Снова раздались жалобы:
— Ведь и мы были молоды, но уж нынешняя молодежь!..
— А что вы скажете на это… — выделился чей-то голос, но отец перебил спрашивавшего:
— Уже и в собственном доме не укроешься. Только сядешь за письменный стол, а тебе прямо в уши насвистывают эту бесстыдную бунтарскую песню…
— Мы недостаточно энергичны!
— Энергия, милостивые государи, энергия!
— Только энергичными мерами можно заставить уважать себя! — энергично гудело за столом.
Казалось, там, за столом, зреет какое-то грозное решение. После долгих «ну и ну», «так-так» и «то ли еще будет» снова раздался голос отца:
— Так дальше продолжаться не может. Нам нужен человек твердой руки!
Подкрутив усы и наморщив лоб, отец, видимо, изобразил человека твердой руки.
— Уж будьте покойны, я бы расправился с этой бандой! «Внимание! — смеялся я про себя. — Сейчас он, как дядя
Карл, объявит войну всему миру и указом присоединит Америку к Германии!»
Все подняли бокалы и молча чокнулись.
— Тебе пора в постель! — напомнила мама, сидевшая за своим рабочим столиком.
— Спокойной ночи! — сказал я и пошел к себе в комнату. Прежде чем зажечь свет, я минутку повременил. Постоял
в темноте и бесстрашно огляделся. Свет был у меня в душе. Мама была со мной.
XLII
Фек и Фрейшлаг зашли за мной, чтобы вместе отправиться на карнавал. В этом году мы, все трое, избрали костюм Пьеро. Под этой маской я собирался всем говорить правду в глаза. Я решил широко воспользоваться свободой, которая составляет привилегию шута. Пусть хоть раз в году, хоть под маской Пьеро, правда получит голос.
— Ну, вояки, — приветствовал обоих приятелей Глашатай правды, — какой у вас нынче пароль: Иена или Седан, а? Глядя на вас, никак не скажешь, что вы рветесь в бой, а уж на победителей вы и вовсе не похожи.
— Ты, верно, думаешь, что сегодня можешь себе все позволить? — проворчал Фрейшлаг из-под маски. — Но это очень дешево, дешевле пареной репы. Скажи лучше, читал ли ты «Морскую звезду» или «Берлин — Багдад», где описывается будущая великая война? Грандиозно!

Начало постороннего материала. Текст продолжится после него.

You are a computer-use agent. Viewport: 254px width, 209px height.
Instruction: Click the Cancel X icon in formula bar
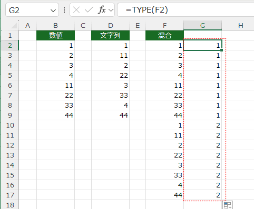tap(76, 10)
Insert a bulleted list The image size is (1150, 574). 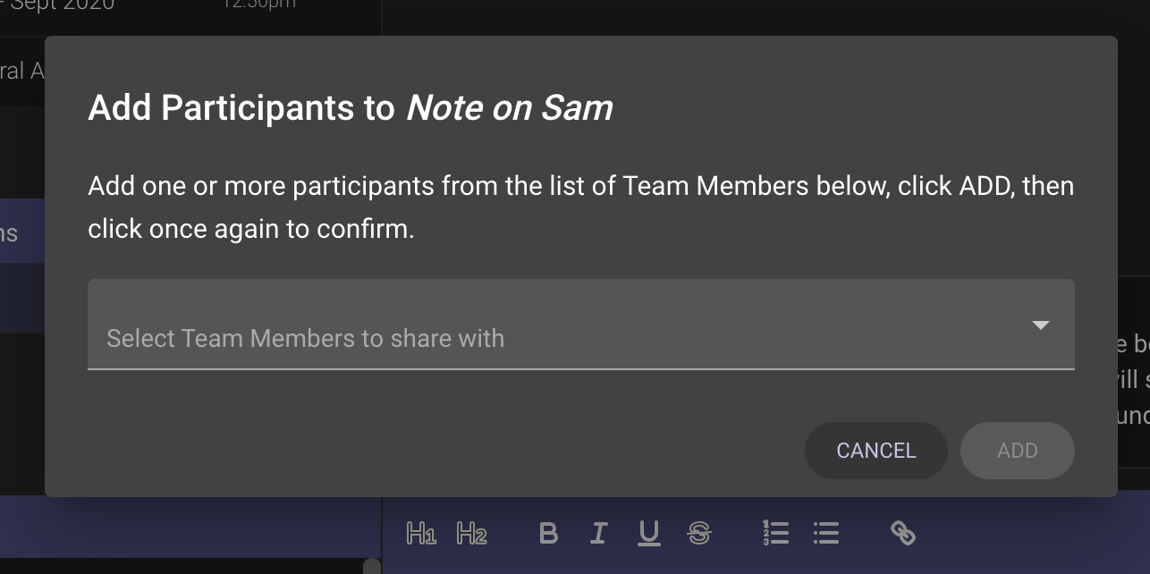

Фек стоял перед зеркалом, он немного приподнял маску, его отражение в зеркале говорило:
— В бой вводятся воздушные корабли, целые эскадры воздушных кораблей, причем каждый корабль буксирует три других, на которых можно перевозить по тысяче человек сразу. По воздуху будут носиться целые армии — вот это класс, верно?

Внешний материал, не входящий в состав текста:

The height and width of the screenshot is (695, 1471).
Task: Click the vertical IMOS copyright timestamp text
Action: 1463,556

Стоя перед зеркалом, Фек поднимался на носки, словно хотел вырасти. «Горе вам, — как будто говорил он, разглядывая себя, — горе вам, что я уродился коротконогим!» Высокая, островерхая шляпа Пьеро делала его еще приземистее: он не рос, никак не рос, даже костюм Пьеро не помог ему. Казалось, глядя на себя в зеркало, он думает: «А нельзя ли переодеться великаном?» Ребенком он больше всего любил ходить на ходулях, его дразнили «Расти большой», и во сне он всегда видел себя страшно высоким.
В дверь постучали; на пороге показалась Христина.
— Молодых господ просят в гостиную.
— Оказывается, в домах судейских крючков даже гостиные водятся! — съязвил Фек. — А у нас можно спустить штаны в любой комнате, для этого не нужна гостиная.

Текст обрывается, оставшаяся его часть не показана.